Le film est une coproduction entre le Portugal, la France, la Roumanie et le Brésil. Ce choix reflète la volonté du réalisateur Pedro Pinho de brouiller les frontières nationales dans un récit sur les tensions néocoloniales. La diversité des financements (Banque mondiale fictive, consortiums brésilien et chinois dans le film) est aussi un clin d’œil à cette réalité mondialisée.
Cela a impliqué une logistique complexe sur plusieurs continents, y compris des tournages en Afrique de l’Ouest. Chaque équipe locale a été impliquée de manière collaborative dans la création du film, y compris dans l’écriture.
Pedro Pinho a coécrit le scénario avec neuf autres collaborateurs, dont Miguel Seabra Lopes et Marta Lança. Cette écriture collective renforce la dimension polyphonique du film, qui donne voix à des perspectives très différentes. Les échanges entre les auteurs visaient à rendre chaque personnage complexe, loin des stéréotypes.
Le résultat est un récit éclaté, presque choral, qui évolue en dehors des structures narratives classiques. La démarche reflète une volonté politique : décentrer la narration et la redistribuer entre plusieurs regards.
Le Rire et le couteau a été présenté en sélection Un Certain Regard au Festival de Cannes 2025.

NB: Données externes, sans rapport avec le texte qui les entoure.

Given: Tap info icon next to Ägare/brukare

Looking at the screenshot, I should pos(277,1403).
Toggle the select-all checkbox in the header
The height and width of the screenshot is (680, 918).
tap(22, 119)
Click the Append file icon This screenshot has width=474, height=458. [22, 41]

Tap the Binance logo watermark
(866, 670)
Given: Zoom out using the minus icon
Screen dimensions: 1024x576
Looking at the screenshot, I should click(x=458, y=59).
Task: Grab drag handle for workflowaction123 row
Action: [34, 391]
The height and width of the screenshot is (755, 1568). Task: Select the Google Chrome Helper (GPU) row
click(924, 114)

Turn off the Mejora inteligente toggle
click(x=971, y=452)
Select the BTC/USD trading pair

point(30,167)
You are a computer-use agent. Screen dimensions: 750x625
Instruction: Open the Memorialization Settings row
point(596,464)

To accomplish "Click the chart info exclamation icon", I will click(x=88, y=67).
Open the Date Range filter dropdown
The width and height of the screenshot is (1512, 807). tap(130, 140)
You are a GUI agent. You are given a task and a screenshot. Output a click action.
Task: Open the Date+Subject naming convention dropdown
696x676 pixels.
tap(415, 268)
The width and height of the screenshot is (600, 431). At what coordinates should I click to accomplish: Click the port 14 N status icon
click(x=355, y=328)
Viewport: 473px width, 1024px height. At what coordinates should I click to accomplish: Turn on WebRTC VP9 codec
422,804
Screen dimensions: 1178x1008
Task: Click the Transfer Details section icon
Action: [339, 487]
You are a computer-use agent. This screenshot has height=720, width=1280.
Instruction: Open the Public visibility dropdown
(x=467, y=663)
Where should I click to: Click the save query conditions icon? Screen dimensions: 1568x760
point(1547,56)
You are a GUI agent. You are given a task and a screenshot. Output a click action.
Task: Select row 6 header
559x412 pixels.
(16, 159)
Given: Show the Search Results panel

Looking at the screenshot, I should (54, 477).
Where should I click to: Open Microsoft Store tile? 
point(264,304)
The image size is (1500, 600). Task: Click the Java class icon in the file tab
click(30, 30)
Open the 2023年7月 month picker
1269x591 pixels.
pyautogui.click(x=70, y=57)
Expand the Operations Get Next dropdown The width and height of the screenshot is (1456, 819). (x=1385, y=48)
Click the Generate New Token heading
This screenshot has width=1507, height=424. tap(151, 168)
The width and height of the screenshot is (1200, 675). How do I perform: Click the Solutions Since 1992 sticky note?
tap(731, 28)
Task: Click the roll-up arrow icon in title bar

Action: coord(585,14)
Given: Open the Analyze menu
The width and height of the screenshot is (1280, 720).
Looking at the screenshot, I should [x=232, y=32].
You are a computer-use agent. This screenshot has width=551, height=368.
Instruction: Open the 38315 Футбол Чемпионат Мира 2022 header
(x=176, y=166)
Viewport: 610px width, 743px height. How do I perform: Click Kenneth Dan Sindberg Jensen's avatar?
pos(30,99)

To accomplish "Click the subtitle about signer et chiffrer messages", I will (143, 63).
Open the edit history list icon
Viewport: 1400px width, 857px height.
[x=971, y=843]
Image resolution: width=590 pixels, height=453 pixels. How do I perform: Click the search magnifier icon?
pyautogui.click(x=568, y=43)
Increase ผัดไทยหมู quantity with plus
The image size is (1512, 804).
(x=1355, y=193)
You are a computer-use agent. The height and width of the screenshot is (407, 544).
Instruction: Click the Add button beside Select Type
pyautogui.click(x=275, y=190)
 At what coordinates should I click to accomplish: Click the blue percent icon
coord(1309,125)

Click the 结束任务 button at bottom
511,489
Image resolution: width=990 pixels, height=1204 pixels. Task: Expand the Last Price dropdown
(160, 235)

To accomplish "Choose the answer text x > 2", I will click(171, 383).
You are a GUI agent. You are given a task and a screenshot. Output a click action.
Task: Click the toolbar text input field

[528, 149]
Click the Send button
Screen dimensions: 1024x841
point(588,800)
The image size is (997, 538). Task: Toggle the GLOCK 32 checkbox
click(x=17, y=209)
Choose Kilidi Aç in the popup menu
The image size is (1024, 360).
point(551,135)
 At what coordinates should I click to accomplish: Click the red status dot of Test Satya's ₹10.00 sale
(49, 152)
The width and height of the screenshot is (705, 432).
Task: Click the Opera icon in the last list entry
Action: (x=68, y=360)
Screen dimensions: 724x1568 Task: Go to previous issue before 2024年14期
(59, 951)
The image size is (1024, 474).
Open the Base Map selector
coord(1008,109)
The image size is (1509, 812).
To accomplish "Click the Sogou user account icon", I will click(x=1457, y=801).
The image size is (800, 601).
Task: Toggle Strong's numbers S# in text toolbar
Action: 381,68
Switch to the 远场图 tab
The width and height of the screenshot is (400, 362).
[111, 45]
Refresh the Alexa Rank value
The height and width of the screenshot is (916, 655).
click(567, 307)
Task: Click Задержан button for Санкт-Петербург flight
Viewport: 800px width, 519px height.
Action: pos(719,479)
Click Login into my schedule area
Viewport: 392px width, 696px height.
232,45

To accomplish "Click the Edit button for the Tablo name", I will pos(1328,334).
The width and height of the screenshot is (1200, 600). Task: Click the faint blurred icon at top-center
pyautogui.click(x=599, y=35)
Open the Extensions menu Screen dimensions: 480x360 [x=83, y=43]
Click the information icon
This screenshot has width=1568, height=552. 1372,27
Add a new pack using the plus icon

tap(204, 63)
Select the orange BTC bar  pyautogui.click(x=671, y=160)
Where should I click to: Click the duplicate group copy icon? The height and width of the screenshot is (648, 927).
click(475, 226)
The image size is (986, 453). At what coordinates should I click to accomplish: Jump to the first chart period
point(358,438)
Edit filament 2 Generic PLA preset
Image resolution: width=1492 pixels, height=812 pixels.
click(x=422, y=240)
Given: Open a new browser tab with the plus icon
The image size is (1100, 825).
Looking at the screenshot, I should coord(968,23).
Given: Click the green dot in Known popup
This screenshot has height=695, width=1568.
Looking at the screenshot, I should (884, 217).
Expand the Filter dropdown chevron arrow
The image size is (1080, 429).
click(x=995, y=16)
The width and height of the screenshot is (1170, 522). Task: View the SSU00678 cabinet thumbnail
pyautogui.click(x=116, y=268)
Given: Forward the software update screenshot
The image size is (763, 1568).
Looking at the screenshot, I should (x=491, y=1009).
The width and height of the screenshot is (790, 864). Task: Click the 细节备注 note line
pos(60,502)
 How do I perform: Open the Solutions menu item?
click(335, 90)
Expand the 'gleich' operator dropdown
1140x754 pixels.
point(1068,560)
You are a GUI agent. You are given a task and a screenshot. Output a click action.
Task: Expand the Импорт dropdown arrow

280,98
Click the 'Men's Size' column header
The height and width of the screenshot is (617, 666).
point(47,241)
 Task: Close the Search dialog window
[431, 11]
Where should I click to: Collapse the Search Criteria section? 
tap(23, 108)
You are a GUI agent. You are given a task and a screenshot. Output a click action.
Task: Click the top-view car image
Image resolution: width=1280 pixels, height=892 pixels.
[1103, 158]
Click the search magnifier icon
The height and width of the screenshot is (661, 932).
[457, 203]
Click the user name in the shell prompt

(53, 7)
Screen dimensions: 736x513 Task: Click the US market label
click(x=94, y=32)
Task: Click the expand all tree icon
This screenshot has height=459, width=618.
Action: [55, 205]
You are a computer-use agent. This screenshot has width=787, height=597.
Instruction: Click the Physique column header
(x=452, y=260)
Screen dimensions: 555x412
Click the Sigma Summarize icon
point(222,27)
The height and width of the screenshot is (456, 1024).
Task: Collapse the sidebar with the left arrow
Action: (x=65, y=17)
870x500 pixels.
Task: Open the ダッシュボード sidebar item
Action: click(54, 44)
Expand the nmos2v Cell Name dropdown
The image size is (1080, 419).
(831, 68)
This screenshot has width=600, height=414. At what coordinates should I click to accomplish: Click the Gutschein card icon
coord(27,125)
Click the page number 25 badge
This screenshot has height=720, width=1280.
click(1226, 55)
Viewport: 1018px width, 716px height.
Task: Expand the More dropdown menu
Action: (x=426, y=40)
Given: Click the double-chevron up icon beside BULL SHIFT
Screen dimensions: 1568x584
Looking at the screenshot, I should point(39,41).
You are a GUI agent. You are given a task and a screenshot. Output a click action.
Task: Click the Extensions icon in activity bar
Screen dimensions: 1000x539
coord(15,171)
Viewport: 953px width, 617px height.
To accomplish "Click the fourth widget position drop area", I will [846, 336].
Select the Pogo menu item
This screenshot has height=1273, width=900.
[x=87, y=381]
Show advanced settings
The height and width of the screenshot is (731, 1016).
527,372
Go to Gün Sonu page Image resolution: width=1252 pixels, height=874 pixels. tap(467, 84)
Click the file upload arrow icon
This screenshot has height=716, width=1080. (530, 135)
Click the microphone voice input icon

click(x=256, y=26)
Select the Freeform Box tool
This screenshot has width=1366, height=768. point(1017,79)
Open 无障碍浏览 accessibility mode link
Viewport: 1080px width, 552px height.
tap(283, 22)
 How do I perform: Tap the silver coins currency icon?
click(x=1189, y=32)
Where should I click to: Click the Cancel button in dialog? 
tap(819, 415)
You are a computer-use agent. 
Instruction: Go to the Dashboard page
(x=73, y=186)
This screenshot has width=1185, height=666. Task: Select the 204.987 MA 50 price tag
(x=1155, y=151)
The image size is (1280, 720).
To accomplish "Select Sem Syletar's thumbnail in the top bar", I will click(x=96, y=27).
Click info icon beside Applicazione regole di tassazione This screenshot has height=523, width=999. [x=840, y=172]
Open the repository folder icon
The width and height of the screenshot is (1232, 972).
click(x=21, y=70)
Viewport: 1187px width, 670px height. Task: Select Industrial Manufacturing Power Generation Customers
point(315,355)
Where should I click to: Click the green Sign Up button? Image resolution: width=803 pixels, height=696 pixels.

Le Rire et le couteau se déroule dans une grande ville d’Afrique de l’Ouest, dont le nom reste volontairement flou. Pedro Pinho a voulu capturer la tension entre zones hypermodernes (ONG, bureaux climatisés) et quartiers populaires. Les lieux ont été choisis pour leur pouvoir d’évocation plutôt que pour leur notoriété ou leur esthétique.
Le chantier de la route, centrale dans le récit, a été reconstitué avec de vrais ouvriers et du matériel local. Les conditions de tournage étaient proches de celles décrites dans le film : chaleur extrême, équipements précaires. Cette immersion a influencé la performance des acteurs, notamment dans les scènes de tension physique. Certaines séquences ont dû être adaptées en fonction des imprévus techniques ou climatiques. Ce tournage en immersion a contribué à l’authenticité et à la puissance sensorielle du Rire et le couteau.